_Input for this task:_
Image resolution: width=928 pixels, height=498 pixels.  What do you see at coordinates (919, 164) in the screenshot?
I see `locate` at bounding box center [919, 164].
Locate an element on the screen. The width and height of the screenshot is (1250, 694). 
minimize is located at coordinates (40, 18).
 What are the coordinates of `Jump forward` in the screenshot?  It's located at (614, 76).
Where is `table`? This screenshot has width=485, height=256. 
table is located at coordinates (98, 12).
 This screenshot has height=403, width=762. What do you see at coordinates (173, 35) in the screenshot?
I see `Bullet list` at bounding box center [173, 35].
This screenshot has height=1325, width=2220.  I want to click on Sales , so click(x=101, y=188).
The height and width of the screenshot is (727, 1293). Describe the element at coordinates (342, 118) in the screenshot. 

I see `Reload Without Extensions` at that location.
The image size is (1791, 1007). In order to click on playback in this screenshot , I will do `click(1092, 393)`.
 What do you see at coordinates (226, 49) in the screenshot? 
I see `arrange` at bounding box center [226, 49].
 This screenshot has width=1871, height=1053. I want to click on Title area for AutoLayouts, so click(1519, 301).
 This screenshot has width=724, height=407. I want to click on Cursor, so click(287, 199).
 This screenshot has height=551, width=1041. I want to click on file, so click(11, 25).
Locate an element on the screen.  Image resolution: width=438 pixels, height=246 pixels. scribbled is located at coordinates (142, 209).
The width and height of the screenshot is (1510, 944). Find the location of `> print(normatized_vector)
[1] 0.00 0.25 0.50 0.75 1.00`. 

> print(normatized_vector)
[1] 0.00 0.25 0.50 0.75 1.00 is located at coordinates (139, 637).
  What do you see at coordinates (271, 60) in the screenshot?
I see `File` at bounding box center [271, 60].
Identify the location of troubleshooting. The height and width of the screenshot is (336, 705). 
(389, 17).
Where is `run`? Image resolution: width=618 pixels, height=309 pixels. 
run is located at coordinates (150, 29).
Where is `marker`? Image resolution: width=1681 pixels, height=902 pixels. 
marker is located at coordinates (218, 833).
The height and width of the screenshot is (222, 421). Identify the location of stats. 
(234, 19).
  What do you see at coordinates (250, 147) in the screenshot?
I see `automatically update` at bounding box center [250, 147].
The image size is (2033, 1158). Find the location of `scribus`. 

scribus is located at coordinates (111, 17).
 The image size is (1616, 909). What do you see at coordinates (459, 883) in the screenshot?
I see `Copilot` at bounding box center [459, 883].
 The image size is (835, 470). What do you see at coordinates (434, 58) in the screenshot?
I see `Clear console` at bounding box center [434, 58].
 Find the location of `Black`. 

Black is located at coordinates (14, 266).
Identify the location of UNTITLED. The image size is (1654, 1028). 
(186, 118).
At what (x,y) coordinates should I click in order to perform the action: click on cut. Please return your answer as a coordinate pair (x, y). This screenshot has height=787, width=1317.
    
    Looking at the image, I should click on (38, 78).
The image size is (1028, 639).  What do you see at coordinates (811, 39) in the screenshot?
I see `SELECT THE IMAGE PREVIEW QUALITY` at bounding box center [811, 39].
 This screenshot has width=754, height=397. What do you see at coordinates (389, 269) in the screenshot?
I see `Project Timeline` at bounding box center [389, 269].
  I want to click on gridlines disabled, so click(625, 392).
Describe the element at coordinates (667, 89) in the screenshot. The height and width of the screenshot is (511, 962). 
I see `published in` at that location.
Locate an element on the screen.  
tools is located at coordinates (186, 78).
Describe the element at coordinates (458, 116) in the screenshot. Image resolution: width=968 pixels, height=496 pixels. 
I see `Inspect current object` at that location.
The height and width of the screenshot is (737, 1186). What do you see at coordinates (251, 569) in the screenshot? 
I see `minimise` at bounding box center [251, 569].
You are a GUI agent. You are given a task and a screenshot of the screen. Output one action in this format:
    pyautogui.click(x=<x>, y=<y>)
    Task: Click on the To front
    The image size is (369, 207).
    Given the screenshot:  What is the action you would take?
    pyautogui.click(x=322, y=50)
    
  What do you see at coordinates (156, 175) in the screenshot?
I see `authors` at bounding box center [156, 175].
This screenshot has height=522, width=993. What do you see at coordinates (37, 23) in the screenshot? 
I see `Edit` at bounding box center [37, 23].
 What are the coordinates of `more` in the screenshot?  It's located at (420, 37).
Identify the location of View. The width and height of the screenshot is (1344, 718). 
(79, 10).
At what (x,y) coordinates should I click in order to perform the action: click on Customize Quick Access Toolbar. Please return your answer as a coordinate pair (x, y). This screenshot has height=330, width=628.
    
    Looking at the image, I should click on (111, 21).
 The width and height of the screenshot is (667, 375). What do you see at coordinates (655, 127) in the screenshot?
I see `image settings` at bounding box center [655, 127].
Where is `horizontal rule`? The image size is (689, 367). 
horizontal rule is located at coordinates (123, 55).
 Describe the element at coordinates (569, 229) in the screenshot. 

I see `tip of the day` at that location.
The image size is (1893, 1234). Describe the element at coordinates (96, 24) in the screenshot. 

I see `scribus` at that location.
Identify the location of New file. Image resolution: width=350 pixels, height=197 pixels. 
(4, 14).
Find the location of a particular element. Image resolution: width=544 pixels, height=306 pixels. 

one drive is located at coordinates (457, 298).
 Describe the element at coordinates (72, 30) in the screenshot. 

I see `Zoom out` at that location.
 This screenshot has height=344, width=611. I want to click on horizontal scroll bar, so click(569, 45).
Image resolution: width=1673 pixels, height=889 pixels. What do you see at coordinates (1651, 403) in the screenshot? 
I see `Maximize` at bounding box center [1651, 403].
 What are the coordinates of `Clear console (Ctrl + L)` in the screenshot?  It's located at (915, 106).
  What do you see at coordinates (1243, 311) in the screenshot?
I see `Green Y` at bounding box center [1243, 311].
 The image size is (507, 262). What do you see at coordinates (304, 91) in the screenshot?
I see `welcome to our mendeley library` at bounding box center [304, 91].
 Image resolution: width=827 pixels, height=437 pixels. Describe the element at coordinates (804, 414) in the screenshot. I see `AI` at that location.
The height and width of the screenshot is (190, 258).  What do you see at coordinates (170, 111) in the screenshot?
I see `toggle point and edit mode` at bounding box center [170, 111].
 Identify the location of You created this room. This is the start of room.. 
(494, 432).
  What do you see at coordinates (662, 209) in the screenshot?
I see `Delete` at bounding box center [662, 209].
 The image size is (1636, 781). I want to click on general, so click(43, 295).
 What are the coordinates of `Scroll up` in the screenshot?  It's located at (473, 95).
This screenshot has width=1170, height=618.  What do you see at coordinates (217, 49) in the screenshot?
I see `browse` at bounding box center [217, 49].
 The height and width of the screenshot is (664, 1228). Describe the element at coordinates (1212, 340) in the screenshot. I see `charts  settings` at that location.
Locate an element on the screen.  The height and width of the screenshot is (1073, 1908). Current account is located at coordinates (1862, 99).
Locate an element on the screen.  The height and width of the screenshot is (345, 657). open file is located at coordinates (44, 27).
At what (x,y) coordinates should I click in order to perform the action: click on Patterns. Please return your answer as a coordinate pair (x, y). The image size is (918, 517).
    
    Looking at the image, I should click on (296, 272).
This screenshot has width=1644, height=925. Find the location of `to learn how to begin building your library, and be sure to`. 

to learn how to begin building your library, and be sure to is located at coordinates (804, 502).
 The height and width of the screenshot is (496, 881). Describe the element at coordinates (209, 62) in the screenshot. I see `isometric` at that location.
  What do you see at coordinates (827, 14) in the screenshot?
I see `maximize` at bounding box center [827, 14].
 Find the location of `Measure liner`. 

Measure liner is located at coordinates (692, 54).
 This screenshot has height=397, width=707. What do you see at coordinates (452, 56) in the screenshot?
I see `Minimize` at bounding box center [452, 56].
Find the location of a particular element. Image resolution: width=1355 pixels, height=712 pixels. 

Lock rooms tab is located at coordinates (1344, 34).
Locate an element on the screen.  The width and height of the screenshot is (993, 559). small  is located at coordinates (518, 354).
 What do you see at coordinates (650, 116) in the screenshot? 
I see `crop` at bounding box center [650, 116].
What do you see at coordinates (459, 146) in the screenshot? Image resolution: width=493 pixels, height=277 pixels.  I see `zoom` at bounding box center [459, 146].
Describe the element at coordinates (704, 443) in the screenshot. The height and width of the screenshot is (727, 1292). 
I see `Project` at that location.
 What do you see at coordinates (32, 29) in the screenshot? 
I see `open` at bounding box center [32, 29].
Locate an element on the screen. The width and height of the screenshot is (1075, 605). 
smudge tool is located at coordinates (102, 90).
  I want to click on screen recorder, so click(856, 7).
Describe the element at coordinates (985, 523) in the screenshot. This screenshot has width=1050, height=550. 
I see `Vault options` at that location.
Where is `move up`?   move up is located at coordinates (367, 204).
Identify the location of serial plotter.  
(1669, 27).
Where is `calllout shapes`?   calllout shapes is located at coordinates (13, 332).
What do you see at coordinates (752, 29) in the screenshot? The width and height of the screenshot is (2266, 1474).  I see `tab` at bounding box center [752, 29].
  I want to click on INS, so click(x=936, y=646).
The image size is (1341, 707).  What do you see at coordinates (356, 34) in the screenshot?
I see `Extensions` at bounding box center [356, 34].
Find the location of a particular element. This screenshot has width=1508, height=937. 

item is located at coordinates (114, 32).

_Challenge:_ Starting at the entry line that contains "What do you see at coordinates (662, 209)" and ending after the one that contains "The height and width of the screenshot is (664, 1228).", write those lines out again, swapping "Scroll up" for "Scroll down" and keeping everything else unchanged.

_Answer to this exercise:_
  What do you see at coordinates (662, 209) in the screenshot?
I see `Delete` at bounding box center [662, 209].
 The image size is (1636, 781). I want to click on general, so click(43, 295).
 What are the coordinates of `Scroll down` in the screenshot?  It's located at (473, 95).
This screenshot has width=1170, height=618.  What do you see at coordinates (217, 49) in the screenshot?
I see `browse` at bounding box center [217, 49].
 The height and width of the screenshot is (664, 1228). Describe the element at coordinates (1212, 340) in the screenshot. I see `charts  settings` at that location.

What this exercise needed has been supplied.